Figure 3 (below) shows a sample test in which we ran FIO with a 0% deduplication ratio. Due to the issues described above, Virtual SAN erroneously reports about an 80% deduplication ratio (shown in blue).

vsan-dedup-fig3

Figure 3. The blue line shows a deduplication percentage of about 80%, even though we set deduplication to be 0%.

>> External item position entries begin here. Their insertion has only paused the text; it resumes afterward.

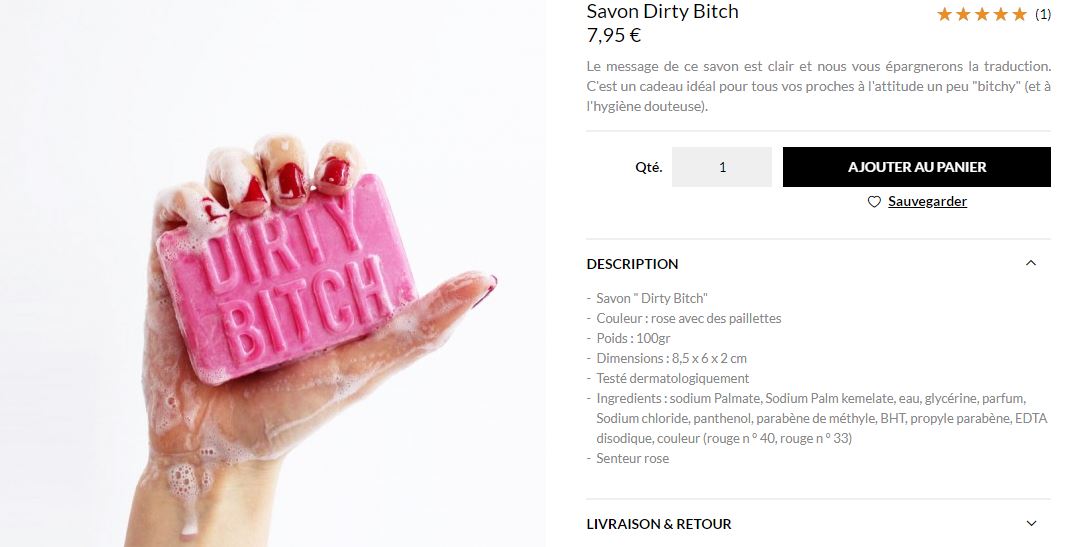Click the DESCRIPTION section heading
The image size is (1090, 547).
(633, 264)
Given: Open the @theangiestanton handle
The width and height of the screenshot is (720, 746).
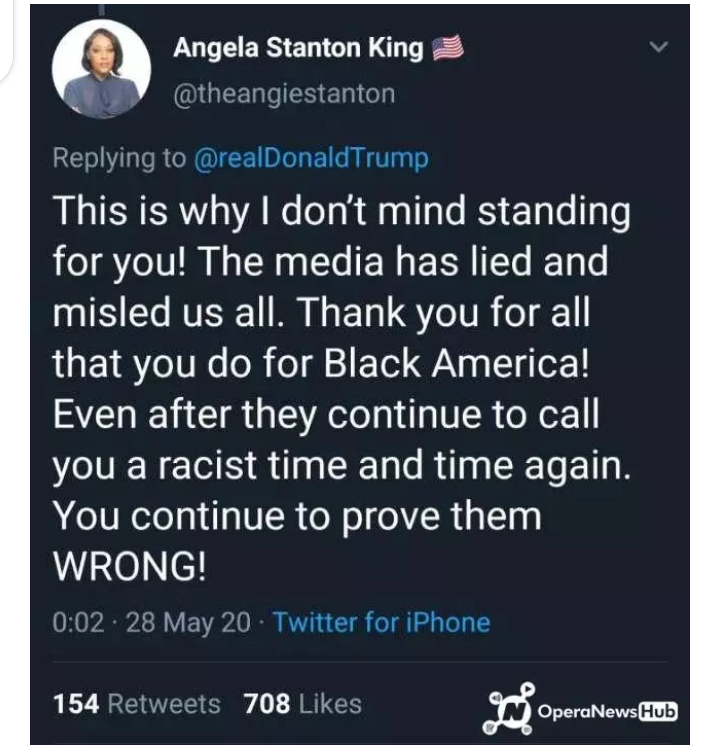Looking at the screenshot, I should tap(284, 94).
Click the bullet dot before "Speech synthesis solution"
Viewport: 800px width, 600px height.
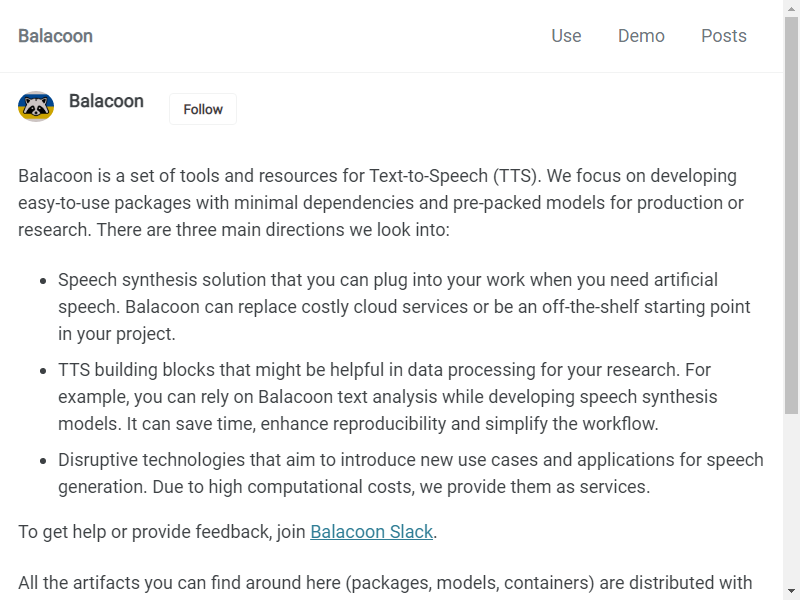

To avoid these problems, we suggest performance testers use a 4KB I/O size (and aligned) and set randrepeat to 0 to prepare the disk in order to get the desired deduplication ratio. Note that Virtual SAN can properly handle any type of I/O configuration. The purpose of this blog is to explain the possible discrepancy between the FIO-specified dedupe_percentage and the Virtual SAN reported deduplication ratio if performance testers use different I/O configurations to evaluate the Virtual SAN datastore.

vsan-dedup-fig4

Figure 4. No blue line is shown, indicating the correct deduplication of 0%.